▶ _STATED EXERCISE_
In the material below, change "Registrieren" to "Anmelden" and reproduce every line with nothing else altered.

▶ _RECORDS PROVIDED_
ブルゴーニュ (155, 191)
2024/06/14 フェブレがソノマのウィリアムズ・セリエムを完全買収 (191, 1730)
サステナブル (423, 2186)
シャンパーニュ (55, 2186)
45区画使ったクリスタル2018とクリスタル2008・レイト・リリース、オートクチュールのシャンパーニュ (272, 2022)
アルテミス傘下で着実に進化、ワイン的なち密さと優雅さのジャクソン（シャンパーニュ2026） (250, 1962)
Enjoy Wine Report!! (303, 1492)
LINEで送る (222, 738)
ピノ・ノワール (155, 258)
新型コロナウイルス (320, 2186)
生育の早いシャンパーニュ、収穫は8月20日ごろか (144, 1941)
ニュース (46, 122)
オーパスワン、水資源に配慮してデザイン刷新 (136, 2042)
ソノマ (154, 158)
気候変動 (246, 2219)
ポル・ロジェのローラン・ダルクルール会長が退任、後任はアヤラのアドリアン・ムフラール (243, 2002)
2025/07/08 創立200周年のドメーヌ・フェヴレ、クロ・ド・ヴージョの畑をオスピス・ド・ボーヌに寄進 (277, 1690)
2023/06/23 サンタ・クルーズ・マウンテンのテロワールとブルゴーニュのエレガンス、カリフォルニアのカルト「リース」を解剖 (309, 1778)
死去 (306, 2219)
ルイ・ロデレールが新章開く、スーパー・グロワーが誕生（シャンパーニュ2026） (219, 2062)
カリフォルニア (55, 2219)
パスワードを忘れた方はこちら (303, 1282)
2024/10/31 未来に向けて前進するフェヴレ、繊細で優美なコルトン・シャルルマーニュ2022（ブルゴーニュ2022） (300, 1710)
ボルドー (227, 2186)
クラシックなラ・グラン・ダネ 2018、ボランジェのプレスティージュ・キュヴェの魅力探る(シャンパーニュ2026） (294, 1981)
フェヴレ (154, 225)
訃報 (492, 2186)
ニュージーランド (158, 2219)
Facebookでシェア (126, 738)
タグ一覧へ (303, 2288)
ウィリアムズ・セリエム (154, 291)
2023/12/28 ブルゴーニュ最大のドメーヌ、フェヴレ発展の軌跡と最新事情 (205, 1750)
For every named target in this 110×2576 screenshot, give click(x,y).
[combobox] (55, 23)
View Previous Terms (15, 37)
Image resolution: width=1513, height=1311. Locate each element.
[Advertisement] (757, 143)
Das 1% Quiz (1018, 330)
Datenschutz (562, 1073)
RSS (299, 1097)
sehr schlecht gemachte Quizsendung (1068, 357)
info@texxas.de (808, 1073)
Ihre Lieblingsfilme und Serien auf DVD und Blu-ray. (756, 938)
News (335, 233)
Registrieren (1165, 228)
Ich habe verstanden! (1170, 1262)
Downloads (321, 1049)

▶ _WRITTEN RESPONSE_
ブルゴーニュ (155, 191)
2024/06/14 フェブレがソノマのウィリアムズ・セリエムを完全買収 (191, 1730)
サステナブル (423, 2186)
シャンパーニュ (55, 2186)
45区画使ったクリスタル2018とクリスタル2008・レイト・リリース、オートクチュールのシャンパーニュ (272, 2022)
アルテミス傘下で着実に進化、ワイン的なち密さと優雅さのジャクソン（シャンパーニュ2026） (250, 1962)
Enjoy Wine Report!! (303, 1492)
LINEで送る (222, 738)
ピノ・ノワール (155, 258)
新型コロナウイルス (320, 2186)
生育の早いシャンパーニュ、収穫は8月20日ごろか (144, 1941)
ニュース (46, 122)
オーパスワン、水資源に配慮してデザイン刷新 (136, 2042)
ソノマ (154, 158)
気候変動 (246, 2219)
ポル・ロジェのローラン・ダルクルール会長が退任、後任はアヤラのアドリアン・ムフラール (243, 2002)
2025/07/08 創立200周年のドメーヌ・フェヴレ、クロ・ド・ヴージョの畑をオスピス・ド・ボーヌに寄進 (277, 1690)
2023/06/23 サンタ・クルーズ・マウンテンのテロワールとブルゴーニュのエレガンス、カリフォルニアのカルト「リース」を解剖 (309, 1778)
死去 (306, 2219)
ルイ・ロデレールが新章開く、スーパー・グロワーが誕生（シャンパーニュ2026） (219, 2062)
カリフォルニア (55, 2219)
パスワードを忘れた方はこちら (303, 1282)
2024/10/31 未来に向けて前進するフェヴレ、繊細で優美なコルトン・シャルルマーニュ2022（ブルゴーニュ2022） (300, 1710)
ボルドー (227, 2186)
クラシックなラ・グラン・ダネ 2018、ボランジェのプレスティージュ・キュヴェの魅力探る(シャンパーニュ2026） (294, 1981)
フェヴレ (154, 225)
訃報 (492, 2186)
ニュージーランド (158, 2219)
Facebookでシェア (126, 738)
タグ一覧へ (303, 2288)
ウィリアムズ・セリエム (154, 291)
2023/12/28 ブルゴーニュ最大のドメーヌ、フェヴレ発展の軌跡と最新事情 (205, 1750)
For every named target in this 110×2576 screenshot, give click(x,y).
[combobox] (55, 23)
View Previous Terms (15, 37)
Image resolution: width=1513, height=1311. Locate each element.
[Advertisement] (757, 143)
Das 1% Quiz (1018, 330)
Datenschutz (562, 1073)
RSS (299, 1097)
sehr schlecht gemachte Quizsendung (1068, 357)
info@texxas.de (808, 1073)
Ihre Lieblingsfilme und Serien auf DVD und Blu-ray. (756, 938)
News (335, 233)
Anmelden (1165, 228)
Ich habe verstanden! (1170, 1262)
Downloads (321, 1049)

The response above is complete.